** Reading text follows **
Your campus, Your story
Hello, how are you? Those words may seem very rare to you if you feel that people don’t care enough to ask, or on the other hand it’s all too common for the multitude of therapists and hesitant inquiries of family members that have asked you this.
Either way, it’s a genuine question: How are you?
I hope you’re genuinely doing well and aren’t just saying it to avoid further questions, but in the case that you are, I want to remind you that the cliché saying holds true – it does get better.
I really want to avoid playing the martyr card to prove the validity of that statement, but I do want to offer you a real-life testament to this saying as well. I know this because I am currently an active, involved college student that still struggles with her mental disorders.
Last winter began my freshman year of college at Central Michigan University and was the peak of my mental struggles. Granted, I was going through some things that would make it impossible for a living, breathing human being not to feel something.
I was on the edge of losing my academic scholarship, among various other things. Yes, I became depressed. And yes, I became terrifyingly numb.
It was noticed by my friends and loved ones, as I constantly heard the “How are you?” question more often than not. In my state, however, it was equivalent to the mumbled sounds of the adults talking on “The Peanuts.”
I had “bad thoughts” – thoughts that usually consisted of aching to slip in the shower and never waking up. I rarely left my room or attended class. I lost 10-15 pounds due to stress or simply having no motivation to go down to the cafeteria and feed myself. I started losing pleasure in the things that I love doing. One of the worst parts of it all was that I found myself constantly snapping at my loved ones who were simply worried about my well-being.
I became a shell of my former self and I hated it.
To make an already long story short, I know what it’s like to hit absolute rock bottom. I know what it’s like to experience the worst version of yourself. I know how awful it feels to feel everything and nothing at all at the same time. It’s an indescribable feeling that only the ones that have felt it can fully understand. I know how your mind can hurt you more than any human possibly can, and it’s a scary concept.
But I also know how it feels to get better.
I know that wonderful feeling of both elation and pride when you receive your first “A” on a test in a long time. I know what it feels like to hear someone finally say, “I’m so proud of you” and mean it. I know what it feels like to say that same thing to yourself and mean it. I know how it feels to take a shower and start crying happy tears because it’s the first shower you took without thinking of ways to harm yourself.
** End of Reading text **
** Source data follows **
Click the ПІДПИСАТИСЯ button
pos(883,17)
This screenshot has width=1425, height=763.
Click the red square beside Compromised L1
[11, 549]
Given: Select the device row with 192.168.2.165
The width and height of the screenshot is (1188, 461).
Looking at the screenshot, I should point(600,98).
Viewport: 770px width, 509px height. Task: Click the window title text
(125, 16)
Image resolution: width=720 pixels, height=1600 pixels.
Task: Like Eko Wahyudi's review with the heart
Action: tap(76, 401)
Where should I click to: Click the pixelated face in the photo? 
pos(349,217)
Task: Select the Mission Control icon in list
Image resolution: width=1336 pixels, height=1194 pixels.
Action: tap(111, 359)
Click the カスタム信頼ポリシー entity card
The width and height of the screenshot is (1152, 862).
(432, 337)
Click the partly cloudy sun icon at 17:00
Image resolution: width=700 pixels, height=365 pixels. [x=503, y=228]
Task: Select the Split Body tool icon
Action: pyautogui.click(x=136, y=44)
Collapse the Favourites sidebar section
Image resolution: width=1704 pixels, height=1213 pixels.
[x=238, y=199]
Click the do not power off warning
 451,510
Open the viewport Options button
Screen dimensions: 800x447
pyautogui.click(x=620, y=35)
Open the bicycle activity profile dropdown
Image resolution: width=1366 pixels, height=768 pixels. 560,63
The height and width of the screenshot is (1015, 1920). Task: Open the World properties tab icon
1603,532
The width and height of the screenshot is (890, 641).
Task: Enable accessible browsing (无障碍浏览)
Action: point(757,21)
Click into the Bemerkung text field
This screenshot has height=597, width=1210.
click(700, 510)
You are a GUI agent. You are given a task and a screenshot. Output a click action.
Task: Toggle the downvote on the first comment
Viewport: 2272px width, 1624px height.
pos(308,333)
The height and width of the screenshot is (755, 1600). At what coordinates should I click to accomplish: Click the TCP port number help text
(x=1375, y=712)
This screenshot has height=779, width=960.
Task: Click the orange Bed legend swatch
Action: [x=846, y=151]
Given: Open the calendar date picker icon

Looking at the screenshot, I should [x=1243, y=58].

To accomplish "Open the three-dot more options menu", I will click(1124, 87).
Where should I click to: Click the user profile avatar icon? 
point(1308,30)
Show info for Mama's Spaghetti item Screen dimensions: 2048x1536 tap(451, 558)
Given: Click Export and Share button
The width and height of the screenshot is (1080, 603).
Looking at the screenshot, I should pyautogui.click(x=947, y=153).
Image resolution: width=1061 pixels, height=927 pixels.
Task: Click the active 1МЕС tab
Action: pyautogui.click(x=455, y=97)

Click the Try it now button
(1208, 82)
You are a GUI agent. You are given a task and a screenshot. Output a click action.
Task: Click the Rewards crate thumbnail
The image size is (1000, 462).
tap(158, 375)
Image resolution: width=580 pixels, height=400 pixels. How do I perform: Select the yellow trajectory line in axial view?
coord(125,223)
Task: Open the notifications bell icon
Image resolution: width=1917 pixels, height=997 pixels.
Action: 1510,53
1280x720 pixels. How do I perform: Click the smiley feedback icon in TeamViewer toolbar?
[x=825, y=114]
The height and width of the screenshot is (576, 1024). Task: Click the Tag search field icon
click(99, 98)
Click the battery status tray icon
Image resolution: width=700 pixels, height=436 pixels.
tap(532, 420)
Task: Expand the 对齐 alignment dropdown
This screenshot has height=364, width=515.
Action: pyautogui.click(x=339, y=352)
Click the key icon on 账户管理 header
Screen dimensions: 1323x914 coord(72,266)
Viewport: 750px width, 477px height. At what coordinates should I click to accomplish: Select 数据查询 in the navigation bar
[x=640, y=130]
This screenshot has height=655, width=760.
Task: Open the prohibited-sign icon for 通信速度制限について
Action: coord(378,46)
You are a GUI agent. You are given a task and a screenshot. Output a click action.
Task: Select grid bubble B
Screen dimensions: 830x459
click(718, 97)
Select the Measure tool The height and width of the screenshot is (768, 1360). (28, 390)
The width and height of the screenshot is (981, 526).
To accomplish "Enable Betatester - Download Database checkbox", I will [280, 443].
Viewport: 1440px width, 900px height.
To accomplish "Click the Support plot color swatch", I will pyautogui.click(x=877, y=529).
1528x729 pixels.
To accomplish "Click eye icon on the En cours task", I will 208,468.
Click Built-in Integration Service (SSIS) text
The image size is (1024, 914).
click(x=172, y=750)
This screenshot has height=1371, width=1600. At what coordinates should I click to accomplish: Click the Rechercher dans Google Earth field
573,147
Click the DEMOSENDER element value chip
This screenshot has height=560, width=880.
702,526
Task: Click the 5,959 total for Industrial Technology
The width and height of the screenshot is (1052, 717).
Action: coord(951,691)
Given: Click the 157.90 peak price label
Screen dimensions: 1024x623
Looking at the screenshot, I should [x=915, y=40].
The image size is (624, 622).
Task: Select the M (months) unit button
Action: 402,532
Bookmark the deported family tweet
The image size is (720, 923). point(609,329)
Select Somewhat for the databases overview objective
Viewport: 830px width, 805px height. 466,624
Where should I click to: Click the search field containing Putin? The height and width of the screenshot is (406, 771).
** End of Source data **
Exercise details: Continue the essay about struggling with depression and getting better in college, starting right after its last sentence.

Response box:
I also know that as a college student, it seems even harder to deal with.
There’s such an abundance of pressure to fit a certain bill of approval, whether it’s inflicted by peers or the media. Society’s view on mental diseases is almost repulsively different from its view on physical diseases. The feeling of trying to explain to your professor why you didn’t complete your assignment with a doctor’s note in hand, and having your professor look at you skeptically or treat you like you’re using your disease as some sort of scapegoat is awful.
No, there is unfortunately no cure for any mental disorder. There’s no secret potion in the world that can permantely rid you of your disorder. However, there is a variety of treatment options that you can use. I chose to delve into my interests by becoming involved with Hall Council and writing for a school publication, while also using the counseling and medication route. Do whatever works best for you, run with it and utilize it to your best advantage.
I also realize that everyone’s mental struggles differ. Mine was consistent with the labels of anxiety, depression and bipolar disorder. There’s a plethora of mental disorders to be labeled with and there’s still many that we don’t know the full extent of.
Nevertheless, there are ways to feel better for every single one of them. You have the sole power to fight against your disease’s agenda, and that in and of itself is pretty darn rewarding.
And so, friend, whether you’re still residing at rock bottom or not, there is one thing that we all have in common – you are not alone, people care and it does, in fact, get better.